Nora Eldridge est une institutrice dévouée et compétente, qui travaille dans une école primaire de Boston. Jeune quarantenaire, elle est célibataire et sans enfants. Sa mère est morte deux ans plus tôt, et elle n'a plus qu'un frère à l'autre bout des USA, son père vieillissant et sa vieille tante Baby : « jamais mariée, elle était catholique pratiquante et ce que je redoutais le plus de devenir : vaillante, indépendante et totalement sans raison d'être ». Car en dehors d'une amie et quelques copines, et de son travail, la vie de Nora est vide. Ou en tout cas, elle la ressent comme telle : un vide abyssal et dépourvu de sens qu'elle ne sait comment combler. Elle se voit comme une « femme d'en haut », la voisine sympa et souriante mais dont vous ignorez absolument tout, parce qu'elle évite de prendre de la (sa) place et de se dévoiler : « ...la douce et accommodante, la calme et responsable Miss Eldridge, amie modèle, fille modèle, enseignante modèle, Miss Eldrigde la carpette, Miss Rien du Tout à qui tout le monde sourit si chaleureusement avant de l'oublier aussitôt ». Nora rêve, crève, de besoin et d'envie d'exister et d'être visible, mais elle a du mal à échapper à ses démons. L'espoir renaît soudain lorsqu'un nouvel élève arrive dans sa classe, et qu'elle fait connaissance avec ses parents. Avec Sirena, surtout, artiste plasticienne qui la fascine aussitôt. Il faut dire que Nora est une artiste frustrée, qui avait, il y a longtemps, imaginé pouvoir vivre de son art, avant de se rabattre sagement vers le métier d'institutrice.
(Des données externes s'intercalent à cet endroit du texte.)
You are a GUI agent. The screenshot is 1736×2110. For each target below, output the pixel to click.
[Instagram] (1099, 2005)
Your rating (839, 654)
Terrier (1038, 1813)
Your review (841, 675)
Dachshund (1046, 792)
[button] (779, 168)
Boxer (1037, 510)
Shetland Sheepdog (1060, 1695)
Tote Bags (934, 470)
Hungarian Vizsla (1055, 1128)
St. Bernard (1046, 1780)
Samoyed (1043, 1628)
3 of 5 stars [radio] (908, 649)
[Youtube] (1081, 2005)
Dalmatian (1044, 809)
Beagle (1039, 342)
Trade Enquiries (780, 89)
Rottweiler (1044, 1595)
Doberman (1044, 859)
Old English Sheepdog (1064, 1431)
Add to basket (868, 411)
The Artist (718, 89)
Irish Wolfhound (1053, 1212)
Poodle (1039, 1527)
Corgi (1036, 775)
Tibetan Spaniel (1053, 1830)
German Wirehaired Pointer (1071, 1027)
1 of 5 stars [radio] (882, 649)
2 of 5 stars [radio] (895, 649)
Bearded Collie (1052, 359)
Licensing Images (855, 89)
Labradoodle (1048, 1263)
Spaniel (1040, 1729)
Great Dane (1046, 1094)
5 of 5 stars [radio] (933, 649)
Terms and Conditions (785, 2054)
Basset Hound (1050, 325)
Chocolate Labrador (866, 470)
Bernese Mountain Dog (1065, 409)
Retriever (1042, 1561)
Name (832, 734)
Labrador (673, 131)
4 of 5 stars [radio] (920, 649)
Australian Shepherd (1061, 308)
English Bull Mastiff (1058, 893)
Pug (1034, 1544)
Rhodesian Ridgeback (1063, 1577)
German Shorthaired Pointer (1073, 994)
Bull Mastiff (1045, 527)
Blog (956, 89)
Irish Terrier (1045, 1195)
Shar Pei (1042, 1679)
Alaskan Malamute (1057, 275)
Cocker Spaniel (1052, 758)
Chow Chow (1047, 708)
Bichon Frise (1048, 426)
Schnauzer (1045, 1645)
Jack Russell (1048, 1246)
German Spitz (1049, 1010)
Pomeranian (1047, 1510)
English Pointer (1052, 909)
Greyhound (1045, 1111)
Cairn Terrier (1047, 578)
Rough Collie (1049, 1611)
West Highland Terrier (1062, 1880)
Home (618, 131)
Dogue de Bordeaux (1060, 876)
La famille composée par Sirena, son mari et leur fils est et a tout ce dont Nora a toujours rêvé : un couple, un enfant, un métier passionnant. A travers l'amitié puis la collaboration que lui offre Sirena, Nora croit à nouveau en son étoile, convaincue que tout est à nouveau possible, que cette relation et le regard de Sirena vont lui permettre d'enfin vivre vraiment et de s'épanouir en tant qu'artiste. L'espoir est donc là, reste à le concrétiser. Car au final, il faut bien le reconnaître, Nora se cantonne à vivre à travers Sirena et à se dévouer pour la prochaine exposition de celle-ci, plutôt que de suivre son propre chemin. Comme dans la chanson, « la vie par procuration ».

« La femme d'en haut » raconte un épisode de la vie d'une femme en colère, contre elle-même et le monde entier, et qui, arrivée à la moitié de son existence, est persuadée d'avoir gâché sa vie, et qui attend désespérément de vivre dans et par le regard et la reconnaissance des autres. A-t-elle raison de penser qu'on n'existe qu'à travers les autres ? Sans doute pas. Question complexe. Mais difficile de penser autrement quand on se considère totalement transparent. Et le plus important : savoir si on a encore assez d'énergie ou de colère en soi pour réagir et se révolter.

Sur les thèmes de la solitude, des espoirs fous et des frustrations et désillusions proportionnellement cruelles, du cynisme du monde de l'art, et surtout de la définition d'une vie réussie ou au minimum satisfaisante, « La femme d'en haut » est un roman cruel, interpellant et même bouleversant.